[Stored entries]
******************************

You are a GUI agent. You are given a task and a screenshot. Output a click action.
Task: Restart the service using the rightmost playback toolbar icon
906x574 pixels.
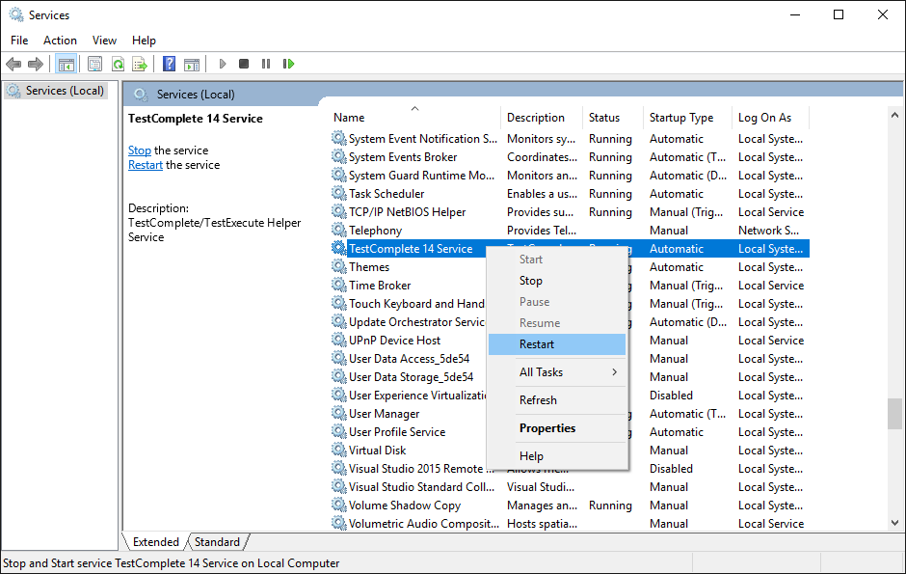pyautogui.click(x=288, y=64)
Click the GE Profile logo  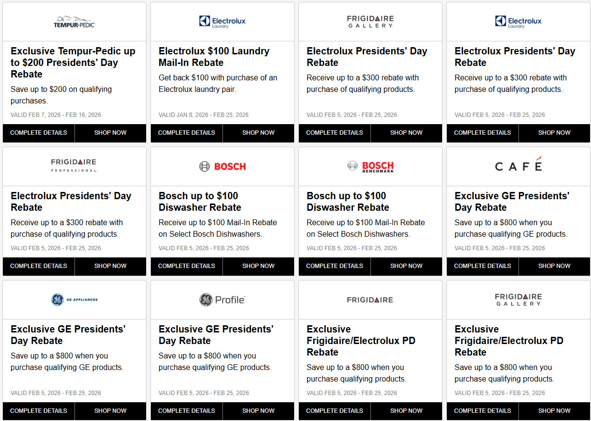click(222, 300)
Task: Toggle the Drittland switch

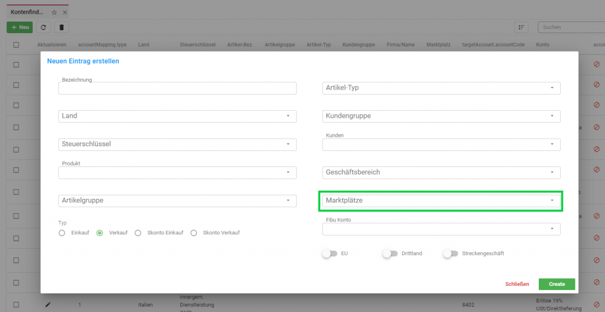Action: click(x=390, y=253)
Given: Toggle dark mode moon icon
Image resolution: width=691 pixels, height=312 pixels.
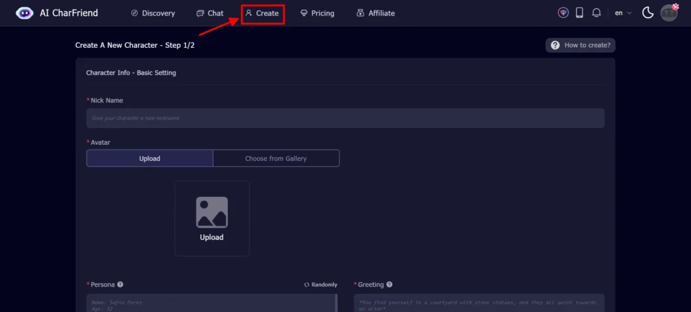Looking at the screenshot, I should pos(647,13).
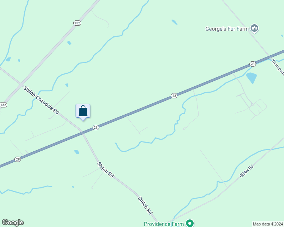Image resolution: width=284 pixels, height=227 pixels.
Task: Click Route 28 shield at map center
Action: coord(174,96)
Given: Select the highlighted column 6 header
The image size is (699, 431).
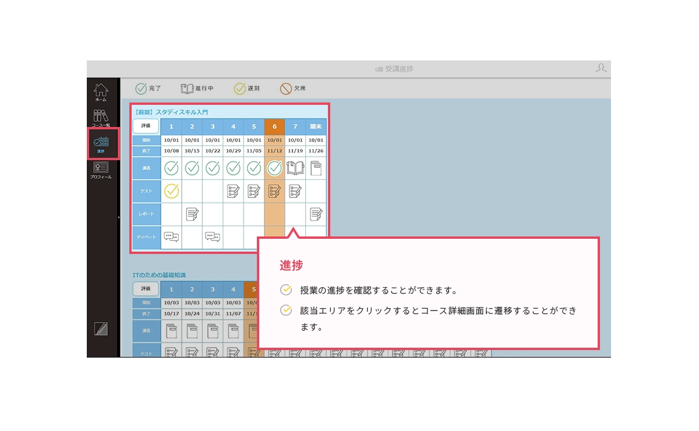Looking at the screenshot, I should pos(274,126).
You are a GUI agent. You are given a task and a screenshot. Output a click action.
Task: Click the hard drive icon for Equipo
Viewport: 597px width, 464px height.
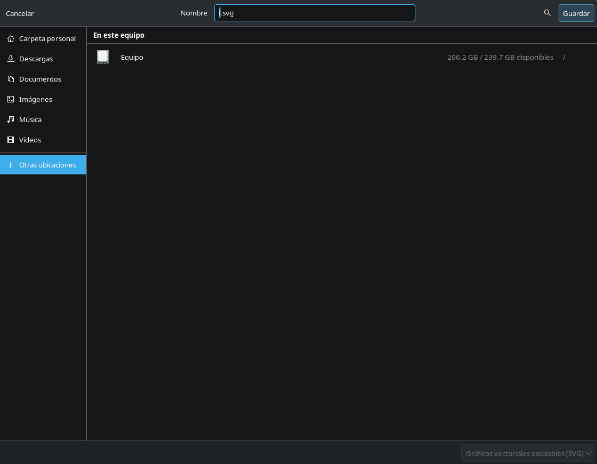tap(103, 57)
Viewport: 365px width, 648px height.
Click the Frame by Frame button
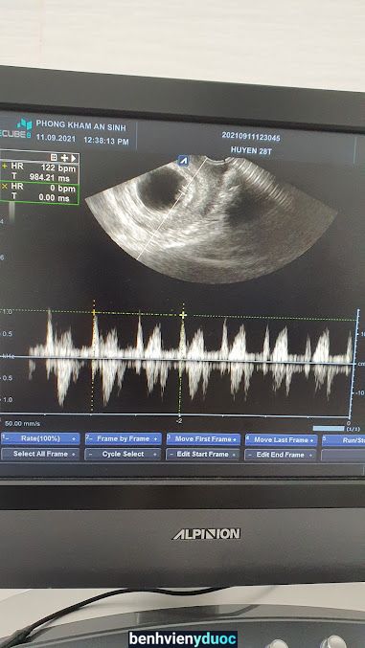click(123, 439)
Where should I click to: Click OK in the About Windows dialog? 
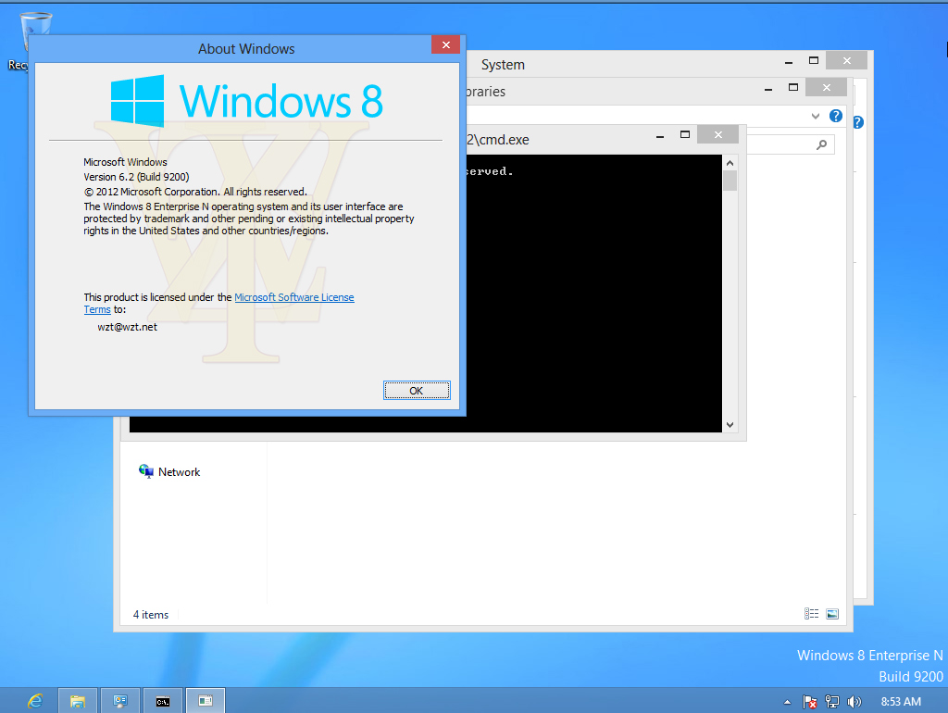tap(417, 390)
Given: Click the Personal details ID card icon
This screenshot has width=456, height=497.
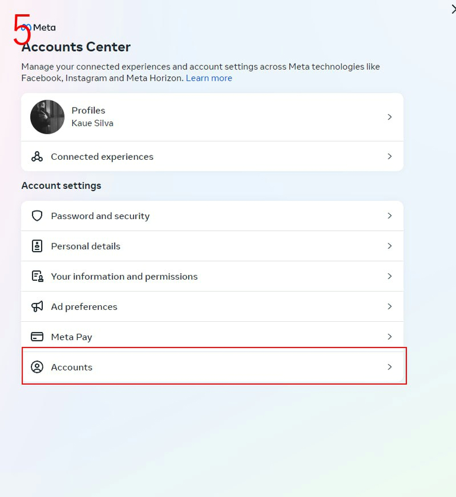Looking at the screenshot, I should [37, 246].
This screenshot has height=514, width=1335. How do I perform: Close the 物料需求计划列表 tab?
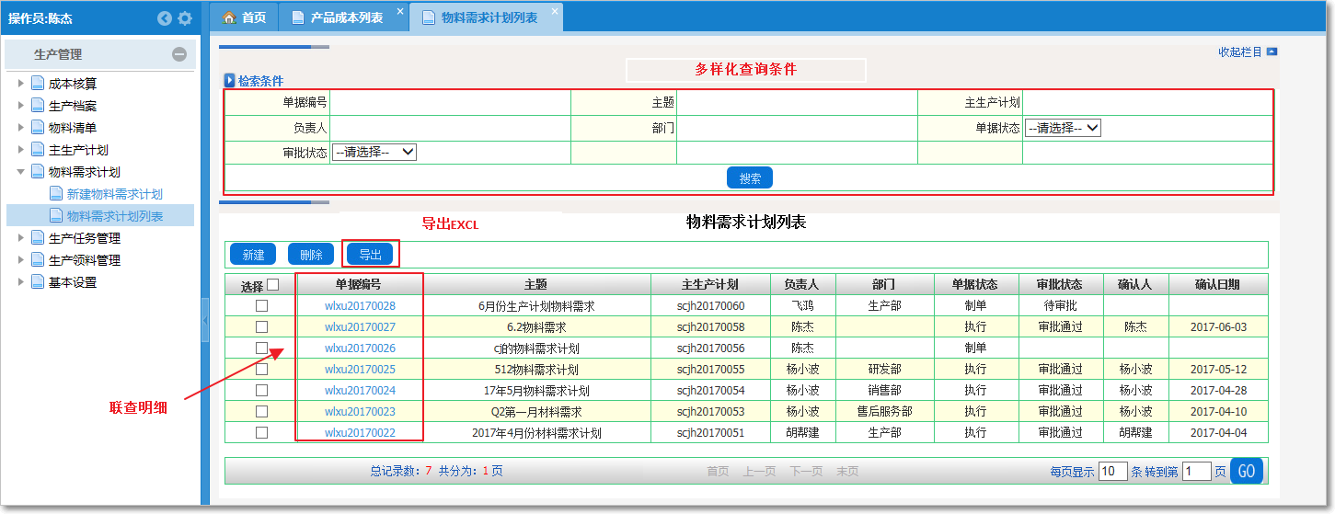tap(554, 12)
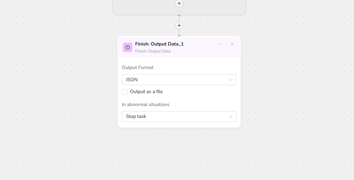Open the JSON Output Format dropdown
Screen dimensions: 354x180
[x=176, y=80]
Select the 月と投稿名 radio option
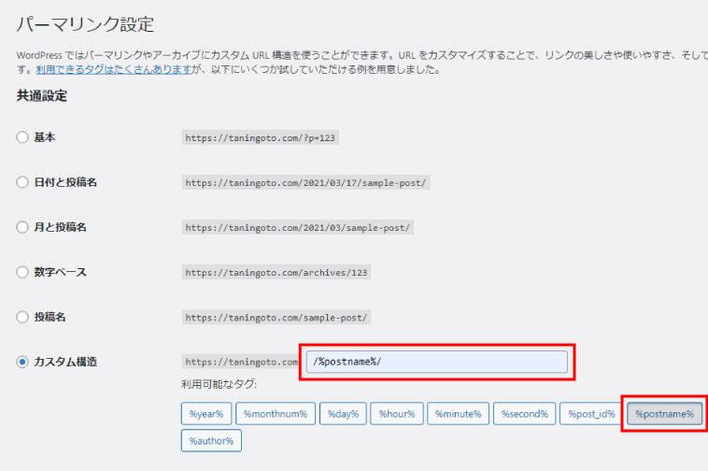This screenshot has width=708, height=471. [x=22, y=227]
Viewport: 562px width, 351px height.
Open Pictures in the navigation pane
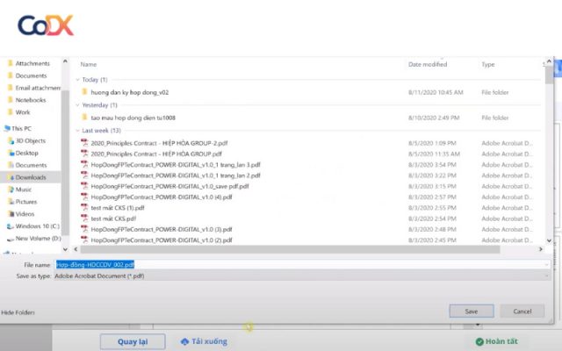click(25, 202)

******************************

→ WHAT IS REQUIRED
Restate word for word the lines of the data above that begin at the line with "This screenshot has width=456, height=497." and end at the line with "Viewport: 562px width, 351px height.", keeping both ends and dropping every picture.

→ EXERCISE SOLUTION
This screenshot has width=456, height=497.
Looking at the screenshot, I should [37, 246].
This screenshot has height=514, width=1335. How do I perform: Close the 物料需求计划列表 tab?
tap(554, 12)
Open the JSON Output Format dropdown
Screen dimensions: 354x180
[x=176, y=80]
Select the 月と投稿名 radio option
This screenshot has width=708, height=471. [x=22, y=227]
Viewport: 562px width, 351px height.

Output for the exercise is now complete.